By Steve Patterson, KSDK
ST. LOUIS COUNTY (KSDK) - A massive pile of post-market roofing shingles is dwarfing homeowners in one north St. Louis County neighborhood.
After trucks packed with the shingles swarmed the area for months, dropping nails, puncturing tires and creating a mountain of waste, fed up residents called NewsChannel 5 looking for help.
Nearly eight months ago, an Oklahoma-based LLC called Genex Recycling became licensed with St. Louis County in a lot zoned N1 for commercial use. The purpose was to import post-market shingles from contractors and export them to have the waste safely recycled.
That never happened.
Since late July, the pile of waste has been growing larger. It now towers above local homes in the area.
"No one told us anything about what was going on. They we're coming in here almost 24-7," said resident Kenneth Pitts about the number of trucks that would drive through the neighborhood delivering shingles. "I didn't move here to be across from a landfill. That's what we have over here."
The trucks were loud and dropped roofing nails all over the local roads. Neighbors and commuters reported dozens of flat tires. An employee at a local Firestone Tire said he saw upwards of five people a day with flats during the summer.

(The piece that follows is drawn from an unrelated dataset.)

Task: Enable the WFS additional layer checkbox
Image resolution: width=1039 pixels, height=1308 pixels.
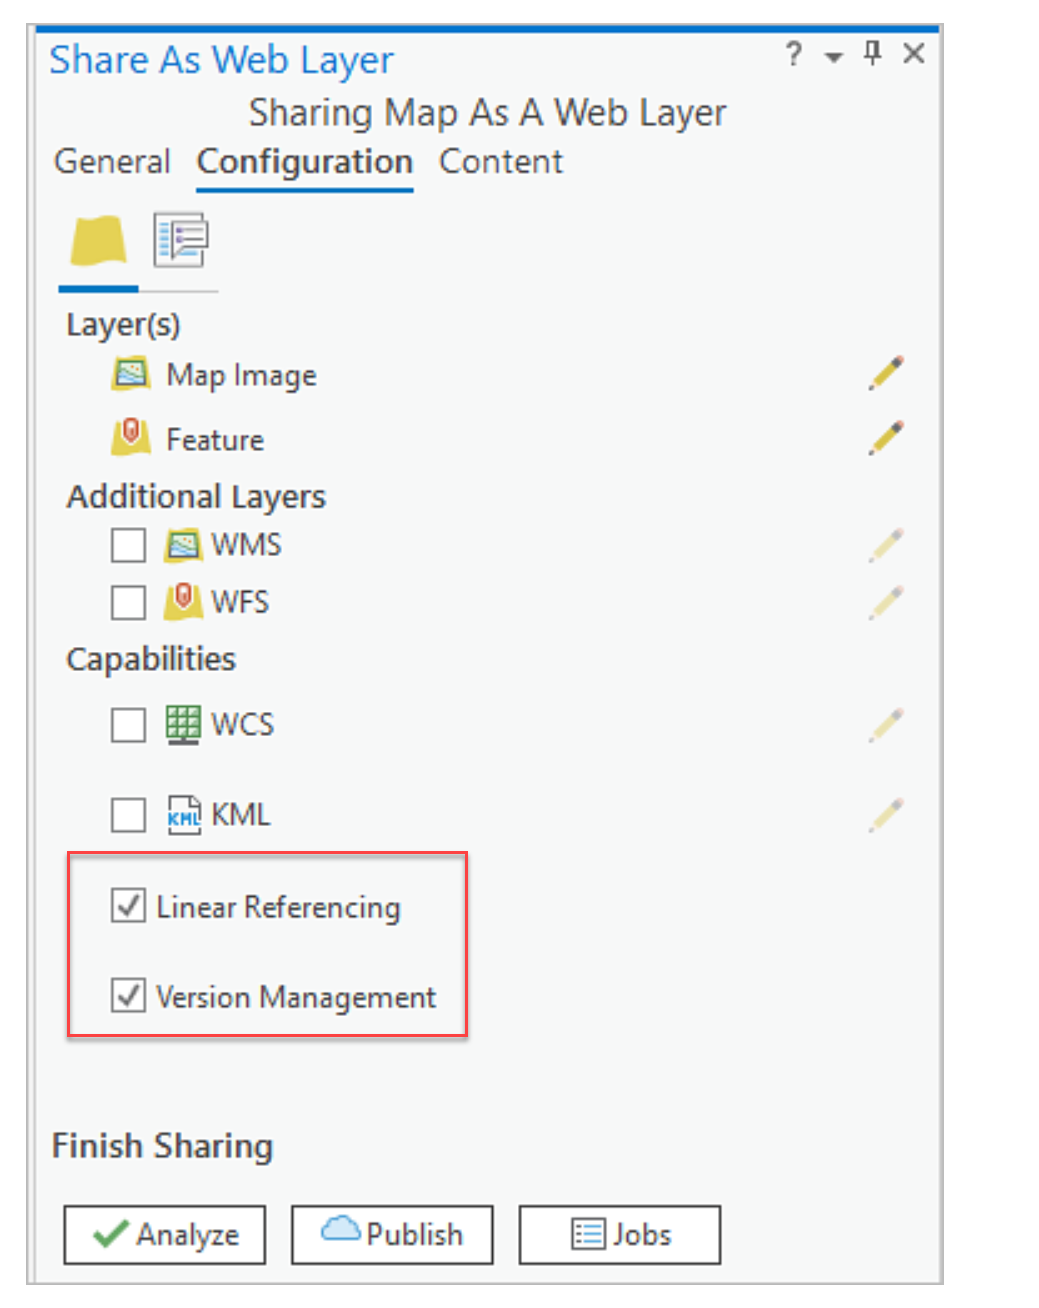Action: pyautogui.click(x=128, y=603)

Both the St. Louis County Health Department and Department of Public Works are involved. In January, the County filed a $500 citation against Genex Managing Partner Scott Yelton. Yelton, based in Oklahoma, failed to respond. Weeks later, the Public Works Department followed up by pushing for prosecution with the County Counsel.
In late February, a few days after NewsChannel 5 started investigating county supervisors revoked Yelton and Genex's right to operate.
"They didn't have a permit to create a mountain of dead shingles," said St. Louis County Public Works Spokesman David Wrone. "He has been shut down, his occupancy permit has been revoked by us and the health department has revoked his recycling license. He can't do any business there."
Neighbors say they haven't seen any new trucks coming in lately and investigators with St. Louis County police and their Problem Properties unit say they're monitoring the lot.
But the mountain of shingles still casts a shadow on area residents who want the eyesore cleaned up. County executives have yet to take action against lot owner Stanely Gardoki but said that could be a route they take. Wrone says they're exploring options.
"We're still pursuing a particular remedy for that problem," said Wrone. "We understand that that's an issue. Nobody wants to look at that."